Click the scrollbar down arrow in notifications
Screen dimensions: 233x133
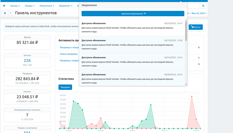(186, 84)
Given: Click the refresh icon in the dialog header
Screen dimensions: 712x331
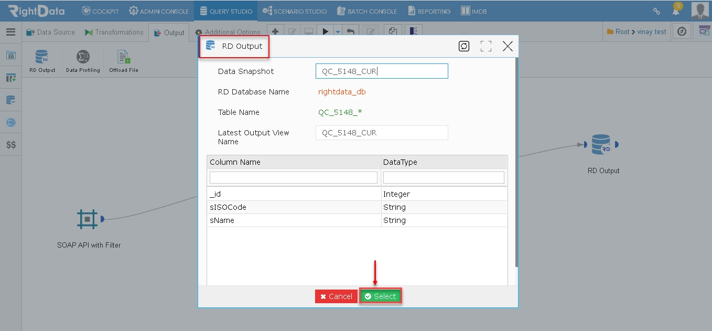Looking at the screenshot, I should pos(464,46).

**Instructions to follow:** Convert the records into a two-column CSV with the header instruction,response and one row per record. Put each record's text and its answer in a single quoted field, replace line breaks with spaces, and omit the pictures.

**Result of this exercise:**
instruction,response
"Click the scrollbar down arrow in notifications Screen dimensions: 233x133","(186, 84)"
"Given: Click the refresh icon in the dialog header Screen dimensions: 712x331","Looking at the screenshot, I should pos(464,46)."